The Government is in the process of aligning the Public Finance Management System (PFMS) with a new procurement system.

“Once the new procurement system, which will align with PFMS system that we are running, then we expect that we can be more efficient because things are then automatically and electronically loaded once an order has been confirmed by a Government ministry and the payment process then immediately starts from there, and we should be able then to shorten the payment cycle,” he said.

“It’s important for us to shorten the payment system given that most of the suppliers to Government are Small to Medium Enterprises whom as Government we want to support.

“But I think for us to continue to support them it’s important that they also understand that they now have to rely on normal business margins to survive, not on the pricing models that we have been witnessing in the market.”

Suppliers have been using forward pricing models and benchmarking prices to front load parallel market exchange rates leading to extortionist pricing of goods and services supplied to ministries, departments and agencies (MDAs), which was not anchored on economic fundamentals. Speaking during the same occasion Finance and Economic Development Minister Professor Mthuli Ncube said the Government was in the process of procuring a world class computer system to enhance transparency in the public procurement system.

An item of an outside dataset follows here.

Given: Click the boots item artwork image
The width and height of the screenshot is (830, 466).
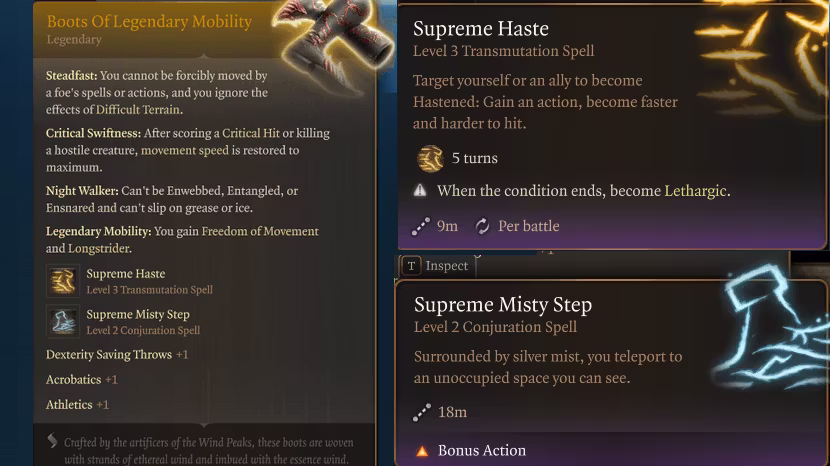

“We are in the process of procuring a world class computer system, where things can be uploaded, we can check against recommended price list while we will upload on the system to make sure that again procurement agencies across all our MDAs are properly guided and are not going to deviate and start pricing things well away from the official exchange rate.

“The system is critical for us to implement and enforce the value for money process going forward,” he said.

Prof Ncube said MDAs through the various procurement management units, have not been exercising due diligence, especially regarding the value for money process in terms of pricing.

“They have merely been following procurement rules without due regard to established value for money practices already enshrined in the Procurement laws of the country.

“Tenders have been awarded without due regard to price checks on the basis that prices have passed a competitive bidding process.

“The combined effect of the above behaviours has resulted in the rapid erosion of budgeted resources and hence the need for the Government to come up with a raft of measures to deal with the menace,” he said.

As a result, Prof Ncube said the value for money process the Government was implementing would result in punitive measures being taken against public sector officials found to be complicit to overpricing and procurement malpractices. Suppliers who continue to defy the new rules on fair pricing, he said, will be blacklisted and excluded from future supply contracts.

 “In light of the above Government started enforcing measures to enhance economic stability by suspending all inflated payments and ordering an audit exercise to revalidate all running contracts and renegotiate prices with various suppliers,” said Prof Ncube.

In an interview, Harare-based economist Ms Chipo Warikandwa said the move by the Government was necessary and long overdue.

“We applaud the move that the Government has taken in a bid to further tighten screws and close any loopholes that uncouth individuals and corporates have been using to destabilise the macro-economic stability authorities have been ensuing,” she said.